Поэт, прозаик и драматург Даниил Хармс, Николай Заболоцкий, Александр Введенский, Константин Вагинов, Игорь Бахтерев и несколько позднее Юрий Владимиров — это была поэтическая секция. В 1926 году я познакомился с Даниилом Хармсом на киноотделении Высших государственных курсов искусствоведения при Российском институте истории искусств, где некоторое время учился Хармс...
Но кинематография не увлекла поэта, и он вскоре покинул киноотделение, целиком отдав свое необыкновенное дарование поэзии. Правда, мое знакомство с Хармсом не прошло даром. Я заинтересовал его организацией киносекции обэриутов. Но планы Хармса были значительно шире. Уже к 1928 году в своей декларации обэриуты писали: «ОБЭРИУ (Объединение реального искусства), работающее при Доме Печати, объединяет работников всех видов искусства, принимающих его художественную программу и осуществляющих ее в своем творчестве. ОБЭРИУ делится на четыре секции: литературную, изобразительную, театральную и кино... В настоящее время ОБЭРИУ ведет работу по организации музыкальной секции»1. На вопрос Хармса: «Кто же войдет в секцию кроме вас?» — я не задумываясь ответил: «Александр Разумовский, студент киноотделения Высших курсов Института истории искусств». «А кто еще?» — спросил Хармс. — «Пока никого. Мы — двое! Вот сделаем обэриутский фильм, и к нам повалит народ!» — «Хар-р-р-ашо!» — воскликнул Хармс. («Хорошо» он говорил через «а» и много «р».)
Званий ни у кого не было. Было только призвание!
Все мы были молоды, веселы, любили удивлять и умели удивляться <...>
1
1928 год. Невский проспект. Воскресный вечер. На тротуаре не протолкаться. И вдруг раздались резкие автомобильные гудки, будто бы пьяный шофер свернул с мостовой прямо в толпу. Гулявшие рассыпались в разные стороны. Но никакого автомобиля не было. На опустевшем тротуаре фланировала небольшая группа очень молодых людей. Среди них выделялся самый высокий, долговязый, с весьма серьезным лицом и с тросточкой, увенчанной старинным автомобильным клаксоном с резиновой черной «грушей». Он невозмутимо шагал с дымящейся трубкой в зубах, в коротких штанах с пуговичками пониже колен, в серых шерстяных чулках, в черных ботинках. В клетчатом пиджаке. Шею подпирал белоснежный твердый воротничок с детским шелковым бантом. Голову молодого человека украшала пилотка с «ослиными ушами» из материи. Это и был уже овеянный легендами Даниил Хармс! Он же Чармс! Шардам! Я. Баш! Дандам! Писатель Колпаков! Карл Иванович Шустерман! Иван Топорышкин, Анатолий Сушко, Гармониус и прочие...

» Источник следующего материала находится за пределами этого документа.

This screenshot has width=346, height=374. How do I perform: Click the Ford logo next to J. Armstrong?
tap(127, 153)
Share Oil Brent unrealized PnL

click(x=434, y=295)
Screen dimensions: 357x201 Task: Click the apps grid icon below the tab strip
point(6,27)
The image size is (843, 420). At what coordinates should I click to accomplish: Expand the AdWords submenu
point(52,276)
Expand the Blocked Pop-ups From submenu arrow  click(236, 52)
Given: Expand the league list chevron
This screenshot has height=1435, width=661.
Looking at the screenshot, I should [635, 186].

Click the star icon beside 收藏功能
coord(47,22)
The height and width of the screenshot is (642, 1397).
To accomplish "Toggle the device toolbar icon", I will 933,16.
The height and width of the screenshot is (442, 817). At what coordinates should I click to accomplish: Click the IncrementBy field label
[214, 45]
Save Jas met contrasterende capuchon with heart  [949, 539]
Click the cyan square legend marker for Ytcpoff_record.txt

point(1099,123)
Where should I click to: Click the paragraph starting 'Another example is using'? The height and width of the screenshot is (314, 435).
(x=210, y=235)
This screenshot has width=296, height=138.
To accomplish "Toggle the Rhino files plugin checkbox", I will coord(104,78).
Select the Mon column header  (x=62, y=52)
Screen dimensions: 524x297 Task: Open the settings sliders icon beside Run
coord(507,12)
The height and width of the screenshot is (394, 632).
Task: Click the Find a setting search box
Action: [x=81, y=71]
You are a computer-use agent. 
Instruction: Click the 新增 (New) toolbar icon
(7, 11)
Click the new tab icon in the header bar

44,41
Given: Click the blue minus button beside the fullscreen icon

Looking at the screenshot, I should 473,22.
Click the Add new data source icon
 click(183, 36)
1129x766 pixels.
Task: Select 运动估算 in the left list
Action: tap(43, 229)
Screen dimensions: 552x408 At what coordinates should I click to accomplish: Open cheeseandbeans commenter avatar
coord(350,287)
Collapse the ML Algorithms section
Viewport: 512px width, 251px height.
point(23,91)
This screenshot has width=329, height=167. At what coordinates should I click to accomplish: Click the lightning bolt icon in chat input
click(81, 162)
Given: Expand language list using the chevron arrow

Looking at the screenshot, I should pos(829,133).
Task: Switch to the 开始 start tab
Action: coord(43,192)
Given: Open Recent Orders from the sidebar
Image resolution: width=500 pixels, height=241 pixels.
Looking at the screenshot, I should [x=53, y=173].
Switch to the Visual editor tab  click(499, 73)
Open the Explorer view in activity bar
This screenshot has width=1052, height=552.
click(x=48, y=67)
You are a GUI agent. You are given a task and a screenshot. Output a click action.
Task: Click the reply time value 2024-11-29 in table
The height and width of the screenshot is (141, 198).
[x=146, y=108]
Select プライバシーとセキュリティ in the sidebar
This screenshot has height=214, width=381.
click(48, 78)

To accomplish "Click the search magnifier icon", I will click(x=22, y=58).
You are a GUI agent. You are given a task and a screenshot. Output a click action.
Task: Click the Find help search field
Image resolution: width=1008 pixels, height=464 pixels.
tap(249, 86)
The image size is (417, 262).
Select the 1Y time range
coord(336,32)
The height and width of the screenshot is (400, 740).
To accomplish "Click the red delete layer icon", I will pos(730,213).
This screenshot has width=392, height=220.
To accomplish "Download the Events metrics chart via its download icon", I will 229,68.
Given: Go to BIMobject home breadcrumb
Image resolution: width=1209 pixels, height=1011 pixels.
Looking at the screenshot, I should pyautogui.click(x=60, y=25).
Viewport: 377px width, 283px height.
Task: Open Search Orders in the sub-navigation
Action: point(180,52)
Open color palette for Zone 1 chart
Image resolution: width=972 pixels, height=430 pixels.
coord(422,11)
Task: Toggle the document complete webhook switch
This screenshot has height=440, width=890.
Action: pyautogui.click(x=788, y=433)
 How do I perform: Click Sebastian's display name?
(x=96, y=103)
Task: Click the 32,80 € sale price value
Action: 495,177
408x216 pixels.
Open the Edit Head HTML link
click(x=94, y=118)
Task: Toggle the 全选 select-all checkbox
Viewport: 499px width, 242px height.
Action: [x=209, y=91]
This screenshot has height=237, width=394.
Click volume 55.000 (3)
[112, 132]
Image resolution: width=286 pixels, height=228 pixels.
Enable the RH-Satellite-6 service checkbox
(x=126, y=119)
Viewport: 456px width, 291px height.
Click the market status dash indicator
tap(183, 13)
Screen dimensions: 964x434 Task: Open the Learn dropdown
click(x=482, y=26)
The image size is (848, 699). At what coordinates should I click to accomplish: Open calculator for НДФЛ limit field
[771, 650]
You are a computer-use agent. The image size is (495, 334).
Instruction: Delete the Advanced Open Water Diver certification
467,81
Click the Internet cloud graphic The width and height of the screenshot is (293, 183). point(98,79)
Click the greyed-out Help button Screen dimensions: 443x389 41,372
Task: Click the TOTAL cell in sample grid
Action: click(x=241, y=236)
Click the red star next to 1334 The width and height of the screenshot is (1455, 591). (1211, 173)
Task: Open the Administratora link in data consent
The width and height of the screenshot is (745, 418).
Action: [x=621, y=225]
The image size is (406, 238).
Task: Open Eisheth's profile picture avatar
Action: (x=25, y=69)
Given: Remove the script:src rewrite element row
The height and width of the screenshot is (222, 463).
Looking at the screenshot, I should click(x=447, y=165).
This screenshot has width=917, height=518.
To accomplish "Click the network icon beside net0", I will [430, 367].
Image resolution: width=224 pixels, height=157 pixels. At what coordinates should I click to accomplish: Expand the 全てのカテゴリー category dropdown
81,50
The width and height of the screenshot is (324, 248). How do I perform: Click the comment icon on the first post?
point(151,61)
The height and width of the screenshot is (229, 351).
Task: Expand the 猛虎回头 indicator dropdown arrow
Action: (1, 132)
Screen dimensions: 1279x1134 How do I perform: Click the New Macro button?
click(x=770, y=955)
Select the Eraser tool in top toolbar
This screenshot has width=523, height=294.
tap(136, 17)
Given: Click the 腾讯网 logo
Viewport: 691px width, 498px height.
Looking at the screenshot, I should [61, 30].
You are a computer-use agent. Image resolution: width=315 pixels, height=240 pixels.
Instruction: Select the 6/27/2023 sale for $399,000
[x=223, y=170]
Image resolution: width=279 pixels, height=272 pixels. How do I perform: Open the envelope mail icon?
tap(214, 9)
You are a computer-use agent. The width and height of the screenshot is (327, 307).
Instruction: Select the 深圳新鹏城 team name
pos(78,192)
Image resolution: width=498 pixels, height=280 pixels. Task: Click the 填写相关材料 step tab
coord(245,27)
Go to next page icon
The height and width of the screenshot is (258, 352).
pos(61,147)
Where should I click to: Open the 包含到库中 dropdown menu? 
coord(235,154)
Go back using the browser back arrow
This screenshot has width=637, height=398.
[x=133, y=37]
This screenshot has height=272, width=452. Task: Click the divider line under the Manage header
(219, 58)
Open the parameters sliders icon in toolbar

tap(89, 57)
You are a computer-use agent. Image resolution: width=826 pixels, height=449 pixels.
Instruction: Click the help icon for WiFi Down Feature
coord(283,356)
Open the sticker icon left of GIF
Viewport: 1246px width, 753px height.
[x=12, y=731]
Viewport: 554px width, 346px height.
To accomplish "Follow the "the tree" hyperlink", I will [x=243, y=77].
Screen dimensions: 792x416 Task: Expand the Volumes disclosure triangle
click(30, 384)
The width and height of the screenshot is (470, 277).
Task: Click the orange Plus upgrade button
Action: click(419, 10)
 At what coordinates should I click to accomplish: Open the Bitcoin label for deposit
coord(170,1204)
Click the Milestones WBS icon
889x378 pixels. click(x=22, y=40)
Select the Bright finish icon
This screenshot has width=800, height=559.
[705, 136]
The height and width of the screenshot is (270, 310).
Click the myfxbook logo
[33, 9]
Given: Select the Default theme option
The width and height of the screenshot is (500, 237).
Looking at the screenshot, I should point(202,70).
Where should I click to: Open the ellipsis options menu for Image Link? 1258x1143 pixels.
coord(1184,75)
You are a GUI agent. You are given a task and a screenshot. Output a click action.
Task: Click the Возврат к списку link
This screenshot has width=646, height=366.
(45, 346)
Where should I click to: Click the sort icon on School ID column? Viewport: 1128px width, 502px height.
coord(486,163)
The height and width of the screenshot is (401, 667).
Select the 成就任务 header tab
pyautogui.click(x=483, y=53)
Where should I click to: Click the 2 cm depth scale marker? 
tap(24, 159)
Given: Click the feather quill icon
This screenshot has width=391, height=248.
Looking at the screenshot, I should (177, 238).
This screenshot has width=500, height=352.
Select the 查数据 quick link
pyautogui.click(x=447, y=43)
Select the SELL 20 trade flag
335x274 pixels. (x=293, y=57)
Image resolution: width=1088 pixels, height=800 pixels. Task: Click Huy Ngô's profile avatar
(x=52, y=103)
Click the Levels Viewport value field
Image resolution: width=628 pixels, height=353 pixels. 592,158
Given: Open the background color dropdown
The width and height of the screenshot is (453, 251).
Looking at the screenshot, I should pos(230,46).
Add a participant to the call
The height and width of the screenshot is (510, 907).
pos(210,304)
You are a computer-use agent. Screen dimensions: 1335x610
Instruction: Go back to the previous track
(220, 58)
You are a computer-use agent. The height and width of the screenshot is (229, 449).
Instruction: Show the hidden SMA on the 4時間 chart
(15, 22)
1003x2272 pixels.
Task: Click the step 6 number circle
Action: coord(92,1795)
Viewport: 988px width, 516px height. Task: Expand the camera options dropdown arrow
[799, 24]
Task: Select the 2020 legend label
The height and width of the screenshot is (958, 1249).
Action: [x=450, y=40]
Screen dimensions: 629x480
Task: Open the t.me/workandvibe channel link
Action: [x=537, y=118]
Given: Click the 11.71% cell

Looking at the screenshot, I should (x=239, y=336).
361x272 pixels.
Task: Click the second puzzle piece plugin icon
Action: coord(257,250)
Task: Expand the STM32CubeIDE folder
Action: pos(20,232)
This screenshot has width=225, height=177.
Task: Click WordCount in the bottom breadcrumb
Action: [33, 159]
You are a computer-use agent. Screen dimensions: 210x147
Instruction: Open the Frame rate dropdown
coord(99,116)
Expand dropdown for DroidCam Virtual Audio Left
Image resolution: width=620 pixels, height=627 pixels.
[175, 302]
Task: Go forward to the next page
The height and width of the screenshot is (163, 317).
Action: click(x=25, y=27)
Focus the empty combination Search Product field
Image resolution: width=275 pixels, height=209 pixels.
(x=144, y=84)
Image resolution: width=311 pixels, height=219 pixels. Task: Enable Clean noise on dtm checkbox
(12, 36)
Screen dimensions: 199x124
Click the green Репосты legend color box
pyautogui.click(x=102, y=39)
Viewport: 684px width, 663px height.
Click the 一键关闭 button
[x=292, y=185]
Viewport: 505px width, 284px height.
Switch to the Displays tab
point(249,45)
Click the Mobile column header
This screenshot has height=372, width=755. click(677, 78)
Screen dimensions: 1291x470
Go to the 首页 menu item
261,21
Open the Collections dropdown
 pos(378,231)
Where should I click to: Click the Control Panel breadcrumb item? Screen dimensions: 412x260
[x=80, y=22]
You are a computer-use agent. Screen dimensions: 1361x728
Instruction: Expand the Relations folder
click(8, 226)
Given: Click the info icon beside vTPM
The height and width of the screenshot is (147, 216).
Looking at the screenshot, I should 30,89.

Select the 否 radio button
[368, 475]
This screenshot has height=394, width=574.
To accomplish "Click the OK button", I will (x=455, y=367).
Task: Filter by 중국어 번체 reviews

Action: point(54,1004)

Ни сам Хармс и никто из «шалунов», окружавших его, не смеялся над разбежавшимися, вспугнутыми людьми.
В один из вечеров на Невском проспекте, по соседству с Хармсом, прогуливался и автор этих строк, в тут пору встретивший еще только свою двадцатую весну. Он гулял в качестве живой рекламы. На нем было надето пальто — треугольник из холста на деревянных распорках, исписанного — вдоль и поперек — надписями... Все это привлекало внимание любопытных. Они старались прочесть все, что было написано на рекламном пальто.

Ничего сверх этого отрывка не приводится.